=== Requirement ===
Two lines in the listing below mark the span: one contains "The image size is (640, 480)." and one contains "Expand the Elementeigenschaften". Reproduce both of them and everything between, exactly.

=== Entries supplied ===
* * *

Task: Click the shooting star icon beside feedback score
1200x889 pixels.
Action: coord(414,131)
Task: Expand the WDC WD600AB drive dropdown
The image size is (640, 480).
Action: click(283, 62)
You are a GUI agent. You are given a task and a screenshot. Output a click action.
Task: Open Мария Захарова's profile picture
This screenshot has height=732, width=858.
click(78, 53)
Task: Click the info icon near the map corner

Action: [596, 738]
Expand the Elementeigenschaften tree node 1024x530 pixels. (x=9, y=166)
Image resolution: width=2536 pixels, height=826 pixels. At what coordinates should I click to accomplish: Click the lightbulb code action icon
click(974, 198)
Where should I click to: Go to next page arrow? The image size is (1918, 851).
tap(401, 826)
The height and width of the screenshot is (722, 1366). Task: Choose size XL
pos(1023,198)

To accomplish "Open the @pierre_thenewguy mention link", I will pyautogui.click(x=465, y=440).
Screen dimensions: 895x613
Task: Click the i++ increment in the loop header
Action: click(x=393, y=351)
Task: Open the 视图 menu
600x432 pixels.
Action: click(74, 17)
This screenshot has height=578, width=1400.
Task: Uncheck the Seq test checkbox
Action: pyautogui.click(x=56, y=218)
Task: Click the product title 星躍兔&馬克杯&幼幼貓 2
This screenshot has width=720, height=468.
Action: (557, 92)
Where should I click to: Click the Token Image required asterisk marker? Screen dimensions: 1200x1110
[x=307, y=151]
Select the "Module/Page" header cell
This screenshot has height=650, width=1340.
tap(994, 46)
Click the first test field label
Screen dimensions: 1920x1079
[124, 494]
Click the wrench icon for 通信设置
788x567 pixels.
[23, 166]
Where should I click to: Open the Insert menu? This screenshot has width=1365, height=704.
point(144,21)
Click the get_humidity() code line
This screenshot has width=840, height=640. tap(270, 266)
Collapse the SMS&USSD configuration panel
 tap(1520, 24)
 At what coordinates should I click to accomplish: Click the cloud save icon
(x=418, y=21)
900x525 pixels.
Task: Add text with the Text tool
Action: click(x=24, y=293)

* * *

=== Your solution ===
The image size is (640, 480).
Action: click(283, 62)
You are a GUI agent. You are given a task and a screenshot. Output a click action.
Task: Open Мария Захарова's profile picture
This screenshot has height=732, width=858.
click(78, 53)
Task: Click the info icon near the map corner

Action: [596, 738]
Expand the Elementeigenschaften tree node 1024x530 pixels. (x=9, y=166)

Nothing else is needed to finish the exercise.